So, early on, in the very earliest times of the church – this is the stuff we see in the New Testament itself, in the early Apostolic Fathers of their writing, so think like 200 and earlier, something like that – at that stage, we don’t have anything like a specific statement of belief or a particular confession you have to hold to. We don’t even really have the list of scripture that we’ll now have. We just have this thing that is developing, which we kind of sometimes talk about as tradition, they’ll talk about as the Rule of Faith sometimes. So, in Latin, that’s “Regula Fidei,” and in Greek, it’s sometimes referred to as the “Canon,” which is where it’ll show up for scripture later. But “Canon,” C-a-n-o-n, really just means “rule” like a ruler, so it’s what you measure each other by. We start to get this development in the rule of faith, in these groups that we see things, like Acts of the Apostles, right? Think of Paul getting around and checking on everybody. That’s what he likes to do. He shows up, checks on everybody. He usually gets mad about something, sets everybody straight, and then he’s off. This is the emerging model of the church that we’re getting.
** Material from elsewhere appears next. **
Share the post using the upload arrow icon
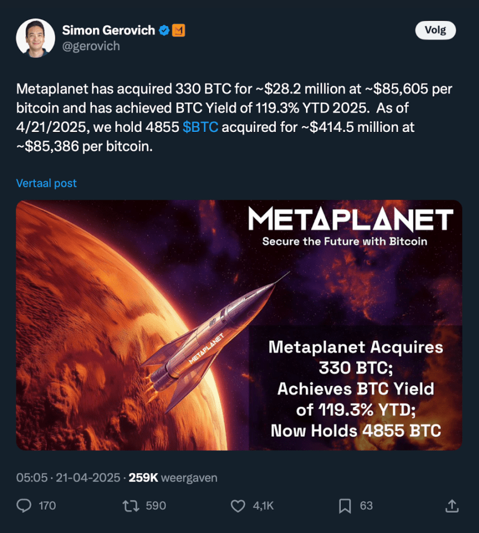Viewport: 479px width, 533px height. coord(451,505)
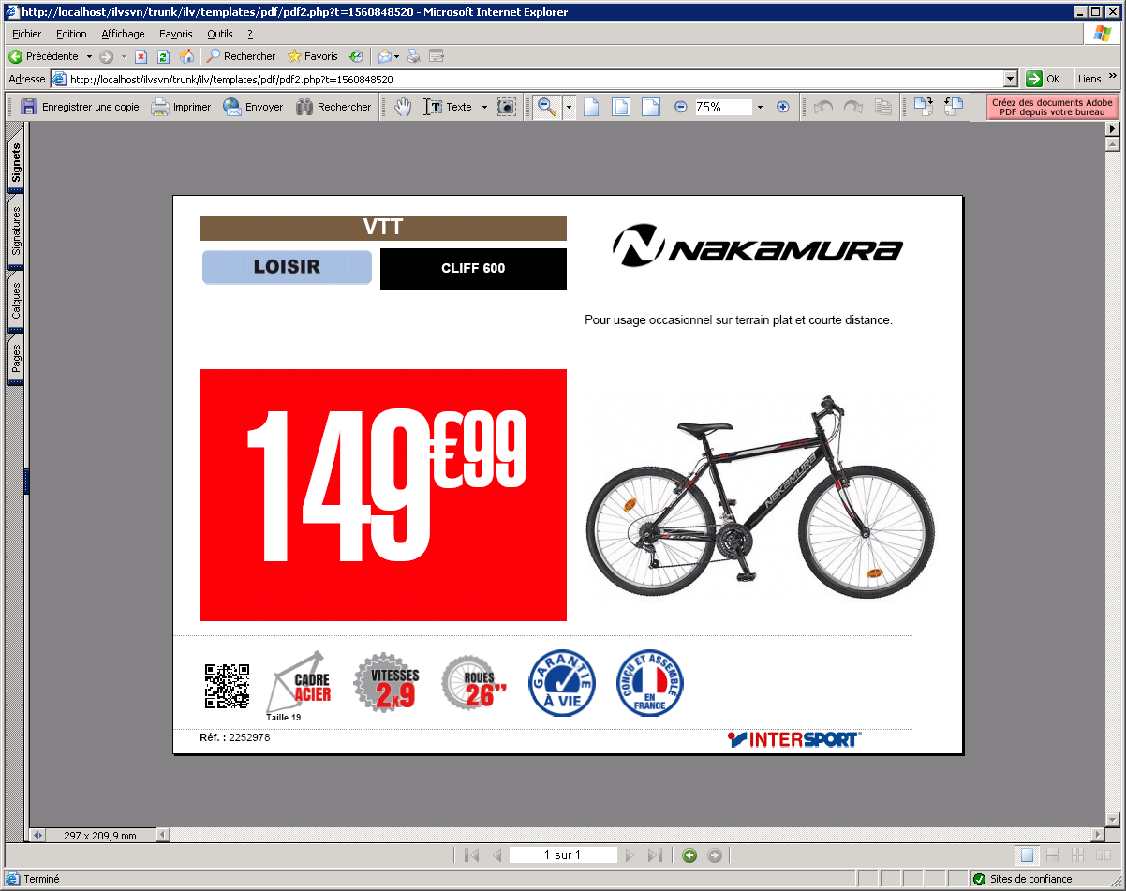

One thing that’s important even at this early stage is that this teaching that we get from Jesus that comes from the apostles is thought of as a public thing. So, we’re already getting people who want to say, “No, there’s a secret knowledge,” but most of the church wants to say, “There is no secret knowledge. He’s told us what we need to know.” So again, it’s public. It is something that we’re getting taught. It is not really written down, or it’s only written down in bits and pieces.

And so, what they will go back to again and again when we think about this rule of faith is precisely what was given by Jesus to the apostles to these people they know. Some of the early stuff we get, you know, up until say 150, there were very old people who could still know somebody who knew somebody, right? So there was this sense of relation that was going on here. This becomes more and more important as Christians and Jews start to pull apart. We’re going to come back to this again and again, but we have a decent amount of time where Christians and Jews don’t think of themselves as necessarily two groups. So if you’re reading the Acts of the Apostles, you know Peter goes to the temple to worship, James the Just is taken out of the temple and killed, for instance. Paul goes to the Temple of worship, and he shows up in synagogues. Synagogues are really just getting going at this time, so our friends down the street who worship in the synagogue, that tradition really starts the destruction of the temple in 70 AD (one of the few dates that stays in my mind). So there’s a sense that as Jewish people are beginning to say, “What’s it look like for us to live in the synagogue, to not have the temple?” Christians are asking the same thing, and those groups are increasingly saying, “No, we can’t really get along.” This is why we get some things in the New Testament, probably some of the later things in the New Testament, that don’t like the synagogue. It’s probably best not to think of that in terms of our friends down the street, but instead of this sort of defining of identity that comes with this rule of faith.

So it’s public, it’s developing, and it’s dependent on the apostolic witness. And the way in which this starts to happen is that people continue to do what the apostles did, which is to go from place to place and leave somebody in charge. This is what starts to develop Bishops for us – people who go around, right? Eventually, at first, Bishops and Priests are the same sort of thing. But then, as the church starts to grow, well, the Bishop’s got to send somebody to go be the priest over there. There’s still someone who says it or is on top, is connected to other Bishops, and again, it’s not formal, it’s a matter of relation at this point. So everyone’s always writing everybody letters, which is really helpful if you do early church research. They check in with each other about these things, and they’re checking in that you say the same sort of thing I say. If you know in Acts of the Apostles, this is also the time at which Deacons come about – first, they have seven of them. Deacons do two things, which is they look after the poor and they administer a lot of the church. So they’re people who were looking after the poor, but also freeing up emerging priests and bishops who are kind of the same thing at this point, to do the work of sacraments, do the work of preaching. They is how job descriptions work that that’s what the job description is. Within about three verses, Stephen in Acts preaches a fine sermon, so already he can’t stop doing other things. This is an emerging order that’s happening, and one that, again, is allowing them to do this work locally while maintaining links sort of throughout the Mediterranean world.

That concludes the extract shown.